There is no such thing as a slow news day any more – even if it is the Monday after Thanksgiving.  Two stories caught my eye this morning, making me wonder when the economic Armageddon will happen.

First, Bloomberg reports that the Fed made $1.2 trillion in secret loans to the biggest banks in this country during the meltdown of 2008… which in the long run allowed them to make an additional $13 billion in profits.

In the meantime, one estimate gives the Eurozone 10 days to fix their massive economic woes before it crashes.  Wolfgang Munchau at the Financial Times says

I am hearing that there are exploratory talks about a compromise package comprising those three elements. If the European summit could reach a deal on December 9, its next scheduled meeting, the eurozone will survive. If not, it risks a violent collapse. Even then, there is still a risk of a long recession, possibly a depression. So even if the European Council was able to agree on such an improbably ambitious agenda, its leaders would have to continue to outdo themselves for months and years to come….
I have yet to be convinced that the European Council is capable of reaching such a substantive agreement given its past record. Of course, it will agree on something and sell it as a comprehensive package. It always does. But the halt-life of these fake packages has been getting shorter. After the last summit, the financial markets’ enthusiasm over the ludicrous idea of a leveraged EFSF evaporated after less than 48 hours.
Italy’s disastrous bond auction on Friday tells us time is running out. The eurozone has 10 days at most.

Not looking so good…

I played a couple of videos the DNC put out today – both targeting Mitt Romney.  They’re both pretty damning, and would make a great tool, if only Mittens were to get the nomination. (I don’t think he will)..
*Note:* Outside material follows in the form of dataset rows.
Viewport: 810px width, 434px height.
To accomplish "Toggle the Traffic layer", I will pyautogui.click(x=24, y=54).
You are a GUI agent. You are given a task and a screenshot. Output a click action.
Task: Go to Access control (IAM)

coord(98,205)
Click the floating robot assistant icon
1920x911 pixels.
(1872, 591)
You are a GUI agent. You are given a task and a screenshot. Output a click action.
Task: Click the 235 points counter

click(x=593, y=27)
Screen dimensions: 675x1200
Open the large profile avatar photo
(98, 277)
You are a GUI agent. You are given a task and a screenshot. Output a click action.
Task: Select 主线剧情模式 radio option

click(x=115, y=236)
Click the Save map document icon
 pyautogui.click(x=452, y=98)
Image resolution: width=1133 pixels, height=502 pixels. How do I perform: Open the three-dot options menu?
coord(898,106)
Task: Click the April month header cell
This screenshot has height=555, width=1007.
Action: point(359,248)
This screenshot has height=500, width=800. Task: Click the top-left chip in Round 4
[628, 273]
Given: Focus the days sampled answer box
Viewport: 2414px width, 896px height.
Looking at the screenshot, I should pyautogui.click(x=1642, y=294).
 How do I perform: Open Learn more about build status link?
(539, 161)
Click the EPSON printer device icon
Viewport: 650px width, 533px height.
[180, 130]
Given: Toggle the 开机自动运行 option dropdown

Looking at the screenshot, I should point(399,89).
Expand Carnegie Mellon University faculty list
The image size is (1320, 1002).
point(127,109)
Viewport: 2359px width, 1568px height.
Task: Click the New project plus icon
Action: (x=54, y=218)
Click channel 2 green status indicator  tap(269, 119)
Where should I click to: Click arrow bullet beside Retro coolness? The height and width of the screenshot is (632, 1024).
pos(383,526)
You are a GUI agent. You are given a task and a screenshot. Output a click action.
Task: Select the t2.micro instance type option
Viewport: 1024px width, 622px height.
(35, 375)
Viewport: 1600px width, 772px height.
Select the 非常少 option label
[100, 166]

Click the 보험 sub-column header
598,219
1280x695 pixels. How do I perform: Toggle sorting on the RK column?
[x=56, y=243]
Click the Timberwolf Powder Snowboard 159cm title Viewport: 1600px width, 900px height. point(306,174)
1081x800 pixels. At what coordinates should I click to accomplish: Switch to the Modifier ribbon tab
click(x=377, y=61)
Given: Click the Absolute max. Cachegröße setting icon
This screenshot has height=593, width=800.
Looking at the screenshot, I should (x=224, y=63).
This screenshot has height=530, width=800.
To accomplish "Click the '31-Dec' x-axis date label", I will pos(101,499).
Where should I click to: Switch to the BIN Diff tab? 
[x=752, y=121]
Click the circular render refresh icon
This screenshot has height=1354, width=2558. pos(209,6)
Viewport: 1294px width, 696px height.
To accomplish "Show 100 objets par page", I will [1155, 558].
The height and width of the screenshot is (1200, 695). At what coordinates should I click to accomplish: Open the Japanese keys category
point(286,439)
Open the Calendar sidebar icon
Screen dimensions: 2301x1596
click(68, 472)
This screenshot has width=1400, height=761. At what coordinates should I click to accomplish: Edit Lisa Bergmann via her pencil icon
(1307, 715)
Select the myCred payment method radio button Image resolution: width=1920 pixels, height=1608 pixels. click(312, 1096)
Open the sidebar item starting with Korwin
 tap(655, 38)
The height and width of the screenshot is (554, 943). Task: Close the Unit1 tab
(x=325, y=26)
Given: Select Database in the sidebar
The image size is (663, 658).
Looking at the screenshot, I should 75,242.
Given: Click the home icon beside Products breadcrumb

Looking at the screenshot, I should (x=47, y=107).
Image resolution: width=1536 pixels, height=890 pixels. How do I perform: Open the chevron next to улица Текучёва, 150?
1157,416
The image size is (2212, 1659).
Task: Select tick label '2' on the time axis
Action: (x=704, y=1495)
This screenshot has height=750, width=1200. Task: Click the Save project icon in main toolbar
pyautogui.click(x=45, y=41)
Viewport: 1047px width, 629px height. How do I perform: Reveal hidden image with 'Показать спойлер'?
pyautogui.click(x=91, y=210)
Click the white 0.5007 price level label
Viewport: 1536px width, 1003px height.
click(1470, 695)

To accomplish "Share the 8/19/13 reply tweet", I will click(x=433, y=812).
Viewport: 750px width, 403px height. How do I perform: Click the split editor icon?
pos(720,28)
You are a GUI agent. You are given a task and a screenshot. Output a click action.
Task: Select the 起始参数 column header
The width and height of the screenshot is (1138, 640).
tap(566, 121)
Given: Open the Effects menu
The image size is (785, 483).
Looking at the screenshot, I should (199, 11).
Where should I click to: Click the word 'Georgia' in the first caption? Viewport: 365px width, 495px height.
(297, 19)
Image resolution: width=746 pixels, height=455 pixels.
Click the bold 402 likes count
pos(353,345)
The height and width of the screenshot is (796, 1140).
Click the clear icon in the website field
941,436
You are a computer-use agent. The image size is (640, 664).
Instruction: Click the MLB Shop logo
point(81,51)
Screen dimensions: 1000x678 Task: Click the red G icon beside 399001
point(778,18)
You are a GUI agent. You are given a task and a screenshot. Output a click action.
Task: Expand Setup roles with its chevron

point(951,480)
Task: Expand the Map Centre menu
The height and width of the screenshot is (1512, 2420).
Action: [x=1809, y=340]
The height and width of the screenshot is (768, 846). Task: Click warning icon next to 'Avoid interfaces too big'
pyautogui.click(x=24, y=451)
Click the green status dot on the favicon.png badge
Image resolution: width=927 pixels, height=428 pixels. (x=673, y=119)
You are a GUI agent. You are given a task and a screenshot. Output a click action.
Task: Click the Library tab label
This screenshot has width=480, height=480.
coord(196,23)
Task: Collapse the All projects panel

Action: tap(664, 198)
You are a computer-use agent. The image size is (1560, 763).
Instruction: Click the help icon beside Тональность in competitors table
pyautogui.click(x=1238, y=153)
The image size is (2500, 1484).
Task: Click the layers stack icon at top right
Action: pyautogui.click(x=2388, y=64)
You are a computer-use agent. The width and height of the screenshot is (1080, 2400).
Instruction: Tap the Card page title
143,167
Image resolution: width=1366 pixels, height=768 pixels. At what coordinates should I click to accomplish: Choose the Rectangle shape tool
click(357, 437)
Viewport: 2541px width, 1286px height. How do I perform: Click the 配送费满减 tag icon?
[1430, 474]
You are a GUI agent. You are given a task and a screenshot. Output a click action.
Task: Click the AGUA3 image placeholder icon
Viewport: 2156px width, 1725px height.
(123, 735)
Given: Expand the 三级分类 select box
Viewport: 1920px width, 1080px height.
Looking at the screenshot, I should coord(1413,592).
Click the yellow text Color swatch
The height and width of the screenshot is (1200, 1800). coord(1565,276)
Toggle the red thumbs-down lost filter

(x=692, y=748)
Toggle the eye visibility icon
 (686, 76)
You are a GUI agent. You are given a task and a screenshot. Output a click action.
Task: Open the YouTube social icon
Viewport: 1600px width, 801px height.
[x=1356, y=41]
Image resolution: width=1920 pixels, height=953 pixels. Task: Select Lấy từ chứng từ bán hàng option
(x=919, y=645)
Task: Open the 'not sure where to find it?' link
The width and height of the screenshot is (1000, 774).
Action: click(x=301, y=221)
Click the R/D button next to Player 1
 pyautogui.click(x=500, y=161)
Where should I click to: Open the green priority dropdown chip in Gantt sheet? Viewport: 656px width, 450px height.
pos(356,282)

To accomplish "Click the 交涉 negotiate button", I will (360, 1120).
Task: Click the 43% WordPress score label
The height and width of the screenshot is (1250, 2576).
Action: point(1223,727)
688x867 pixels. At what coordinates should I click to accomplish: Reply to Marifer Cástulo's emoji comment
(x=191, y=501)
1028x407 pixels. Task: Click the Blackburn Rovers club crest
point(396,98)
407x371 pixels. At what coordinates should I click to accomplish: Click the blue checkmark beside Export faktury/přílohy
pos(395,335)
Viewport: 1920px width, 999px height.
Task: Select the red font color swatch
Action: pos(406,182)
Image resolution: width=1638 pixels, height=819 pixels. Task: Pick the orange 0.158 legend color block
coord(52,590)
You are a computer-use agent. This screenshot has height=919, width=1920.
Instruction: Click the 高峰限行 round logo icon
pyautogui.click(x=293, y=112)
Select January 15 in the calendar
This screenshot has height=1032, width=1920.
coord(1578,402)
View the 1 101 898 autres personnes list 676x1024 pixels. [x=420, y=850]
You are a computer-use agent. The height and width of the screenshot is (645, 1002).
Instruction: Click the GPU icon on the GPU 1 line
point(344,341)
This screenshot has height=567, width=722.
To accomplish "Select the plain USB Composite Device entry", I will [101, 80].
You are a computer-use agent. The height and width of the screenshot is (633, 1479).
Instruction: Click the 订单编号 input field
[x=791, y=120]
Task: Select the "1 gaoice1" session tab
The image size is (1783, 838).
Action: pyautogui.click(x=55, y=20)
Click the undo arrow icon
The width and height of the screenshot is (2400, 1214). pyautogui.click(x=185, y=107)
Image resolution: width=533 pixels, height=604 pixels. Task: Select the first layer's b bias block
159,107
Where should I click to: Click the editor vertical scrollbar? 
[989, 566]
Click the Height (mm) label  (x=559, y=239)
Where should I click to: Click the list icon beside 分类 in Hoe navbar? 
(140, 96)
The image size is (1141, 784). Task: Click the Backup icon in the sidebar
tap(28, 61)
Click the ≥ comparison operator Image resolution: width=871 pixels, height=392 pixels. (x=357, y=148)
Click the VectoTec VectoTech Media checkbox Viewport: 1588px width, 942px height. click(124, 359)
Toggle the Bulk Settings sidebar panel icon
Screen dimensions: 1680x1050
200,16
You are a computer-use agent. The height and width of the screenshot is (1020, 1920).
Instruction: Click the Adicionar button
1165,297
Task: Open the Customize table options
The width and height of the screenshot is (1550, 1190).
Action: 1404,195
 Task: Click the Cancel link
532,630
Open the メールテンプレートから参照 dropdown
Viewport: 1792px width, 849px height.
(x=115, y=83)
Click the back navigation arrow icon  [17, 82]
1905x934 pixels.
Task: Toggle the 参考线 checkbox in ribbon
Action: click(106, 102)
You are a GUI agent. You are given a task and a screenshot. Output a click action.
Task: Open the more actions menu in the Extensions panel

Anyway, the first is a new 30-second ad; the second a more brutal 4-minute film that just uses Mitt’s own words against him – but these are taken in context.

On the show today, I was joined by Tim Karr of FreePress.net to discuss SOPA, net neutrality, the ATT/T-Mobile merger, and the role of the internet and citizen journalism in the spread of the movement.  I also mentioned the amazing series of occupy portraits that Tim’s been posting to twitter.  He revealed that he began his career as a photographer for the AP and NY Times, and hopes to compile some of these amazing shots in a book, tentatively titled  This Is What Democracy Looks Like.

Every Monday, Nicole Belle joins us from her home at Crooks and Liars for a recap of the Sunday talking head shows in a segment we call “Fools on the Hill”… Today she brought us this:

The failure of the supercommittee—which is looking more and more like a eleventy dimensional chess move since the mandated cuts are now much tougher than anything Congress would do on their own—is still the Beltway media’s favorite topic of discussion, although being honest about why it failed just isn’t.

Super committee member Pat Toomey told Christiane Amanpour that the Dems on the committee just weren’t reasonable. Of course what he fails to mention is the utter intransigence on the part of the Republican Party to discuss any kind of revenue…including just letting the Bush tax cuts expire.

Fellow committee member Jon Kyl also needed people to know that Grover Norquist had no influence on him that would cause him to sabotage the super committee. Yup, and if you believe that, I gotta bridge to sell you.

Speaking of the man himself, Grover Norquist denied that his oath to never raise taxes was intended for as a loyalty oath to him, but to the American people. Guess he hasn’t heard that almost 70% of Americans actually want Congress to raise taxes.

Liz Cheney actually had the most inflammatory words on the economy, claiming that Obama was willing to let the economy fail a little more for political benefit. Pot, kettle, black.

And in time for Thanksgiving, Fareed Zakaria assures us that our problems are not an economic one, but a political one. I say that it will continue to be until we stop giving equal validity and weight to all ideas, no matter how many times they’ve been disproved.

And if we have time, Herman Cain tried to explain how TSA profiling is nothing like cops pulling someone over for driving while black.